What you should do:
Reproduce exactly, from the data that follows, the line with "Viewport: 2572px width, 1456px height.", the line with "Task: Toggle logarithmic scale with log", and every line that lies between them.
┌─ Study material
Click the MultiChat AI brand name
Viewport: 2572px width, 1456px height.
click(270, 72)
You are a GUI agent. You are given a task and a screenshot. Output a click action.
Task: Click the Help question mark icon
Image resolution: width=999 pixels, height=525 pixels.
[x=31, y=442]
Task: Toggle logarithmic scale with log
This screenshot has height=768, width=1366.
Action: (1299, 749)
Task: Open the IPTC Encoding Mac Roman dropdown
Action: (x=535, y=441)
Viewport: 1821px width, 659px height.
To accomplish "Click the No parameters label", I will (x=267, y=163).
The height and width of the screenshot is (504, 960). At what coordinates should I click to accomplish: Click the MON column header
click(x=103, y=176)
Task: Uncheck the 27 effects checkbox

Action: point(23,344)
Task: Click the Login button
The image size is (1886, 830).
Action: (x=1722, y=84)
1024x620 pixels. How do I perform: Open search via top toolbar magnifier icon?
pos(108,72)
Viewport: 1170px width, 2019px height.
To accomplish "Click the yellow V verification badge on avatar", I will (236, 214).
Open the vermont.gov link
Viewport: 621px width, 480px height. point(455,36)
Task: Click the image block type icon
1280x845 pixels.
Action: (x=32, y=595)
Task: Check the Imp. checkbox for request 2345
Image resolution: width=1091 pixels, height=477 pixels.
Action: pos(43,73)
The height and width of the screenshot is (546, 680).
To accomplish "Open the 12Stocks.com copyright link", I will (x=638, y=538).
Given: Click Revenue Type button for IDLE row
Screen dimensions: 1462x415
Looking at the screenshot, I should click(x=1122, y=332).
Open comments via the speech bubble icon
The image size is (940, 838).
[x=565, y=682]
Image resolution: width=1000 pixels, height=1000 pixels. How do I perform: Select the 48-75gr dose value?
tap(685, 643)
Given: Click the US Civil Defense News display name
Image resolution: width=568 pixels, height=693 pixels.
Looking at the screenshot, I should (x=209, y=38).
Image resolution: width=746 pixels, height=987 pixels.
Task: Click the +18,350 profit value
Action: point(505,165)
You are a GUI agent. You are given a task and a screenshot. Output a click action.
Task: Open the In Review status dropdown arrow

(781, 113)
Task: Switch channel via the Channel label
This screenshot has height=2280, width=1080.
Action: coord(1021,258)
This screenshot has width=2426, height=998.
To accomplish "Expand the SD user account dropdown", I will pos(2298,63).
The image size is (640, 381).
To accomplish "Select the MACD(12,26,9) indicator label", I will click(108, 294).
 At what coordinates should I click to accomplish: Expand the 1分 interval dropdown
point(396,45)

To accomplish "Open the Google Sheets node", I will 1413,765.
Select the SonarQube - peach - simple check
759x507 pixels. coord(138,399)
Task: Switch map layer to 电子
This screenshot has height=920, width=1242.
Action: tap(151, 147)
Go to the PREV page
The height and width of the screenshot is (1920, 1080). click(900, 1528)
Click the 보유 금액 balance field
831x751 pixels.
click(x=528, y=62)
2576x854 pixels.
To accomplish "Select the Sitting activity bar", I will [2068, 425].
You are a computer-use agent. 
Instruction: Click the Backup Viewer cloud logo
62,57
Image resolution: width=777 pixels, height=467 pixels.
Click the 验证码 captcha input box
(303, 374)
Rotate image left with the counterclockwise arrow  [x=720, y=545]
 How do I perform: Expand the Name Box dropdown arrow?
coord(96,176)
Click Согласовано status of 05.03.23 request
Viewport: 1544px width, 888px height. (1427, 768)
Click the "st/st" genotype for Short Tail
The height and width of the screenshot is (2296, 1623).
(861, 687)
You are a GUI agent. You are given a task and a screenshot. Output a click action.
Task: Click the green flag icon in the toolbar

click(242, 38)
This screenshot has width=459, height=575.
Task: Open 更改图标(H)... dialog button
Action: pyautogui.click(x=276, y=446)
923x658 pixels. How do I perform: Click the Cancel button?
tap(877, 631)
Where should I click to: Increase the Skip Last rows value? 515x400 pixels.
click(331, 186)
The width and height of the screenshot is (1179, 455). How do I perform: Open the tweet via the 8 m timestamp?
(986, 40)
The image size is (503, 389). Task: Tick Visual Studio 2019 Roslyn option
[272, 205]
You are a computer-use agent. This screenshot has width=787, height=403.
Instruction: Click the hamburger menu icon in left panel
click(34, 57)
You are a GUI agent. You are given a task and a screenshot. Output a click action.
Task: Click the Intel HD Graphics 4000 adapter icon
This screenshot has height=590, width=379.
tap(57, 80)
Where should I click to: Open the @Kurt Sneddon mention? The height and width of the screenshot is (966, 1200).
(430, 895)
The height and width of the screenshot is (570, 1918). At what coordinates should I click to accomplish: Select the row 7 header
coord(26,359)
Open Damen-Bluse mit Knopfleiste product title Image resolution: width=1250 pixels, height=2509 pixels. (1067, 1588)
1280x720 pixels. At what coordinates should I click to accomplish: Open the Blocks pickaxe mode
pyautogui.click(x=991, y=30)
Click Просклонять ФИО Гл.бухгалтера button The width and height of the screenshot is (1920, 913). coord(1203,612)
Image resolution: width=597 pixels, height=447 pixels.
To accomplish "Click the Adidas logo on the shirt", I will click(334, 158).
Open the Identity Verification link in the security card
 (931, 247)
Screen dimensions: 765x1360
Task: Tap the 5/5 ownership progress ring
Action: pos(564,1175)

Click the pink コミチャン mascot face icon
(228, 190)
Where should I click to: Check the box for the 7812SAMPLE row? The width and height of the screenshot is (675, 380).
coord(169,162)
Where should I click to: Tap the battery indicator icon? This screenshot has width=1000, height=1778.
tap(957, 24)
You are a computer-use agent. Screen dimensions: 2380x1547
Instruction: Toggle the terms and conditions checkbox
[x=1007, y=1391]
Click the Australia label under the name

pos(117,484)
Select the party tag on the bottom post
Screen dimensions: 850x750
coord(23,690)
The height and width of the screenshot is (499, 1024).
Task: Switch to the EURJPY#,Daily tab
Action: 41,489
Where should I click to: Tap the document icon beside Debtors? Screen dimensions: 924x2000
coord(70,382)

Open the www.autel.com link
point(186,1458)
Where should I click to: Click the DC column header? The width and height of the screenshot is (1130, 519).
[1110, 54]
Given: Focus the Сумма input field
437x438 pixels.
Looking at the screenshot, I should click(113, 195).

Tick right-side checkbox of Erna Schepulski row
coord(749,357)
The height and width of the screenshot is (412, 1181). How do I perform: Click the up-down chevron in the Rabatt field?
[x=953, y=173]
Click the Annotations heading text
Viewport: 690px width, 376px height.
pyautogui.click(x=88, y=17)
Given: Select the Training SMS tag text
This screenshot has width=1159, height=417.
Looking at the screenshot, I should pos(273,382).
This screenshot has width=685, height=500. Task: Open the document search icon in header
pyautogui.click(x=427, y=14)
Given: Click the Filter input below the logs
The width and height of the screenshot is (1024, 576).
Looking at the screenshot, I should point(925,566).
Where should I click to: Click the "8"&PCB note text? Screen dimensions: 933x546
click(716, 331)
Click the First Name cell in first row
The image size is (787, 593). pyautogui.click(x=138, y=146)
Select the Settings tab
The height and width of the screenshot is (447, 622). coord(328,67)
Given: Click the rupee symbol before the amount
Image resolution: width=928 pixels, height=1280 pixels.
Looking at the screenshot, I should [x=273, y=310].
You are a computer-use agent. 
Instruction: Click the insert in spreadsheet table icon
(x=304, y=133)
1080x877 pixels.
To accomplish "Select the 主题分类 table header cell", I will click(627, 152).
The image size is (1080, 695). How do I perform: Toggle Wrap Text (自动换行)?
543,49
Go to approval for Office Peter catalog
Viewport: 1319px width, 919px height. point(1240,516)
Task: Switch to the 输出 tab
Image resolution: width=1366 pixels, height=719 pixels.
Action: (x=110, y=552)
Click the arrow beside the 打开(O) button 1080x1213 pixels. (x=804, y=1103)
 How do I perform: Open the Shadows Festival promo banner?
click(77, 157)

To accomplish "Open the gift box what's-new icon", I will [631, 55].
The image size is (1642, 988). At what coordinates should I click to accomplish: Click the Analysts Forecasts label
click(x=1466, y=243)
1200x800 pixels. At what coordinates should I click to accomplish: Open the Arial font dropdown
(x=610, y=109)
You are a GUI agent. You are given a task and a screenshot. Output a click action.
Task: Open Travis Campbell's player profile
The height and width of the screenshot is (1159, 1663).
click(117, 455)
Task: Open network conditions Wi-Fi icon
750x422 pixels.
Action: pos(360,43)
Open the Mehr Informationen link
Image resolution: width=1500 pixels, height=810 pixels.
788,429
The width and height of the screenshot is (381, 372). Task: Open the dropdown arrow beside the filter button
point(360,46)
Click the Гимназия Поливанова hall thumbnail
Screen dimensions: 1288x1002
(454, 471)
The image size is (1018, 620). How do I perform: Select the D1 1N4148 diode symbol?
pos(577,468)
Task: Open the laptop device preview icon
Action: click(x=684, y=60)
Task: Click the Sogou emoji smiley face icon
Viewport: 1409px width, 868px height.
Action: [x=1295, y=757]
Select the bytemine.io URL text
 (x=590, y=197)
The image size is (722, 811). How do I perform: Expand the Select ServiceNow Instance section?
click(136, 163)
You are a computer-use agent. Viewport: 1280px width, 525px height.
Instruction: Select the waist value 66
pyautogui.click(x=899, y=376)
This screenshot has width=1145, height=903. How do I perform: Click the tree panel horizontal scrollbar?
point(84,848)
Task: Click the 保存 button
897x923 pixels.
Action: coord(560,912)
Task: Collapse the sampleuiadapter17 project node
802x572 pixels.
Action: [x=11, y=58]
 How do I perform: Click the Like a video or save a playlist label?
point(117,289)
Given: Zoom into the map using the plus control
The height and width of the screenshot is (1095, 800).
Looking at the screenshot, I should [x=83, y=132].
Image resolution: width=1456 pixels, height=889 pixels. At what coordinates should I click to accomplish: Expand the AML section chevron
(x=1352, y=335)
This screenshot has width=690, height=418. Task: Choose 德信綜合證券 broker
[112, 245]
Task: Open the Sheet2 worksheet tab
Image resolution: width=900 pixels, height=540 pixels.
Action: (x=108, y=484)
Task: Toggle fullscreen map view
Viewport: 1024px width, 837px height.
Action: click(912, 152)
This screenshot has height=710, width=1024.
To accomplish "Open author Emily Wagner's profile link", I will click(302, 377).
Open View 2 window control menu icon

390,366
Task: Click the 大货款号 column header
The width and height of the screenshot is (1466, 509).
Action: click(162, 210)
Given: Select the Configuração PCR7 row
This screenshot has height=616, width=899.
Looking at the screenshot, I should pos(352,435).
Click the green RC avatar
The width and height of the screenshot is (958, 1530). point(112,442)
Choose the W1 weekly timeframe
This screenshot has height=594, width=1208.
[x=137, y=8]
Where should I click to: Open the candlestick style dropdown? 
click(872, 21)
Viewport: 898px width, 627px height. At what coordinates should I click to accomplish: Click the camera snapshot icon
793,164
└─
Result for this exercise:
Viewport: 2572px width, 1456px height.
click(270, 72)
You are a GUI agent. You are given a task and a screenshot. Output a click action.
Task: Click the Help question mark icon
Image resolution: width=999 pixels, height=525 pixels.
[x=31, y=442]
Task: Toggle logarithmic scale with log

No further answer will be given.